Just such a find was made recently in Michigan, however, when a tooth of a mastodon (Mammut americanum)—and what appears to be part of a tusk—mysteriously turned up among donations to a religious charity.
ABC News reports that John Timmer, a warehouse employee with In The Image charity in Grand Rapids, discovered the peculiar artifacts in July while sorting through piles of donated household goods. He called the Grand Rapids Public Museum—to whom the charity ended up donating the tooth and the tusklike item.
MLive reports that the tooth—a third permanent molar broken into two parts—and the apparent tusk will be examined and cataloged, and then added to the museum’s educational collection. They will be loaned out to schools for use in the classroom. (Related: “Photos: Speared Mastodon Bone Hint at Earlier Americans.”)
State Fossil of Michigan
The tusk is hollowed out and may have been carved. Both pieces were lacquered and are estimated to be between 12,000 and 15,000 years old by collections curator Alex Forist.

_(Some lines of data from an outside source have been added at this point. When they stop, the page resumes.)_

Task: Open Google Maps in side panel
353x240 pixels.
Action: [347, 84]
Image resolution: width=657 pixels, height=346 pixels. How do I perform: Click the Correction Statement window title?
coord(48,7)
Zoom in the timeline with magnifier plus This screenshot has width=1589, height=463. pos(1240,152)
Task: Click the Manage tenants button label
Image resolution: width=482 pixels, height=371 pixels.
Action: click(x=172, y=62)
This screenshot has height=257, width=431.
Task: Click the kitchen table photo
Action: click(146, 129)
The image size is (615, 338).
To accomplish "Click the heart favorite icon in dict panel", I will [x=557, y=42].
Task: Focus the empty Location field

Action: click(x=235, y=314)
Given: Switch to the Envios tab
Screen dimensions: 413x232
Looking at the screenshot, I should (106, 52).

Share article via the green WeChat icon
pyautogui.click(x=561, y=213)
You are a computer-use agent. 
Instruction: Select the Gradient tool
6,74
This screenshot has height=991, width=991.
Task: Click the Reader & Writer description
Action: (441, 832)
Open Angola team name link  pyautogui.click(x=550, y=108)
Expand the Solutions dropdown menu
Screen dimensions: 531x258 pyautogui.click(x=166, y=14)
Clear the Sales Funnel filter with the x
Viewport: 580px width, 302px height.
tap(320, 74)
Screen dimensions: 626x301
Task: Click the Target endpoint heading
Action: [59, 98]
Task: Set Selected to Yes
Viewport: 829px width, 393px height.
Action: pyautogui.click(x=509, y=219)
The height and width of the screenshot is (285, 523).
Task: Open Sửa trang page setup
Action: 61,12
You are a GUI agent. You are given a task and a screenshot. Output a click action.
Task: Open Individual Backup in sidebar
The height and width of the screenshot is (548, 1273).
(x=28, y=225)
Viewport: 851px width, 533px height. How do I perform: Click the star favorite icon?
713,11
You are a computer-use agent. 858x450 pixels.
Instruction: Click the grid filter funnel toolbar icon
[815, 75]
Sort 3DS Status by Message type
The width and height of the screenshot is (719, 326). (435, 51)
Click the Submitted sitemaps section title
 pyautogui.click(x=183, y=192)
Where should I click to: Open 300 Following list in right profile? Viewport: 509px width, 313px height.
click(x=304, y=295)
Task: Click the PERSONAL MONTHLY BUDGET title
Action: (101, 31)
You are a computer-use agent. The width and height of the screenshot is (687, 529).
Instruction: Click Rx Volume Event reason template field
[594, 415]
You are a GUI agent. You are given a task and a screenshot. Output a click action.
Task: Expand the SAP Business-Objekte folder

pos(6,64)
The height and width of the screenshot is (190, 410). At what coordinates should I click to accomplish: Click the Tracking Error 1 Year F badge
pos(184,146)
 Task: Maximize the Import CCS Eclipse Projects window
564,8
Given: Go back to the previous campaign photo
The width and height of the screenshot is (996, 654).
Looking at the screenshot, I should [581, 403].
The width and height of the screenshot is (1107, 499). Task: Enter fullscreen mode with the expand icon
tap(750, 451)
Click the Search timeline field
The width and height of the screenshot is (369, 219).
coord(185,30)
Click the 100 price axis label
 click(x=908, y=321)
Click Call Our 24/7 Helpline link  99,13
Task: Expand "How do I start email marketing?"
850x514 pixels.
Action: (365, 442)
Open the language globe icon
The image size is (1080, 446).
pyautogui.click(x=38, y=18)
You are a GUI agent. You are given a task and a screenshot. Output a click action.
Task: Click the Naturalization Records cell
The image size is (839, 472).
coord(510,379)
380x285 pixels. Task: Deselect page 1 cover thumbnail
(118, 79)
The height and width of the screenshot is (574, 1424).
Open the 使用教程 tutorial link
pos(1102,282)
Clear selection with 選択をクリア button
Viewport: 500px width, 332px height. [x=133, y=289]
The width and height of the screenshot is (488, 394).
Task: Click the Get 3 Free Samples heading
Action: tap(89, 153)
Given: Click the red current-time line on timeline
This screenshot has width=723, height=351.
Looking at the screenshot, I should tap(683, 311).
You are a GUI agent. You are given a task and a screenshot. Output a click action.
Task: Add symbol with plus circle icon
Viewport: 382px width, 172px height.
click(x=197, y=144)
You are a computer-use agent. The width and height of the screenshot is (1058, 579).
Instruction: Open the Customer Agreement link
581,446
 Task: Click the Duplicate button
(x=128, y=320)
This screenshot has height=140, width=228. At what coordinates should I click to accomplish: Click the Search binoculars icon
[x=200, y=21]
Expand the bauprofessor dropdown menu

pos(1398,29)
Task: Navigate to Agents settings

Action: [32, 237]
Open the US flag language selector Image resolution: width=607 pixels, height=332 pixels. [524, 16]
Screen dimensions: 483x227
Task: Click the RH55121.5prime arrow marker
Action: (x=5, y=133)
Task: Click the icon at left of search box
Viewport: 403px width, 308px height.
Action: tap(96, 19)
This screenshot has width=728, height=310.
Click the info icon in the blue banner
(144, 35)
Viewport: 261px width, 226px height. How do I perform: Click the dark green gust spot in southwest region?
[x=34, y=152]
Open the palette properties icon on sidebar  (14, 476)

The museum already has a number of mastodon pieces; remains of the massive mammal were designated the state fossil of Michigan in 2002. Mastodons were similar to woolly mammoths, having the same thick fur but different head shapes. They went extinct about 11,000 years ago. (Related: “Mastodons Driven to Extinction by Tuberculosis, Fossils Suggest.”)
Last year two sixth-graders from suburban Detroit found a mastodon bone in a stream.
Other Michigan mastodons include a skeleton on display at the University of Michigan’s Museum of Natural History.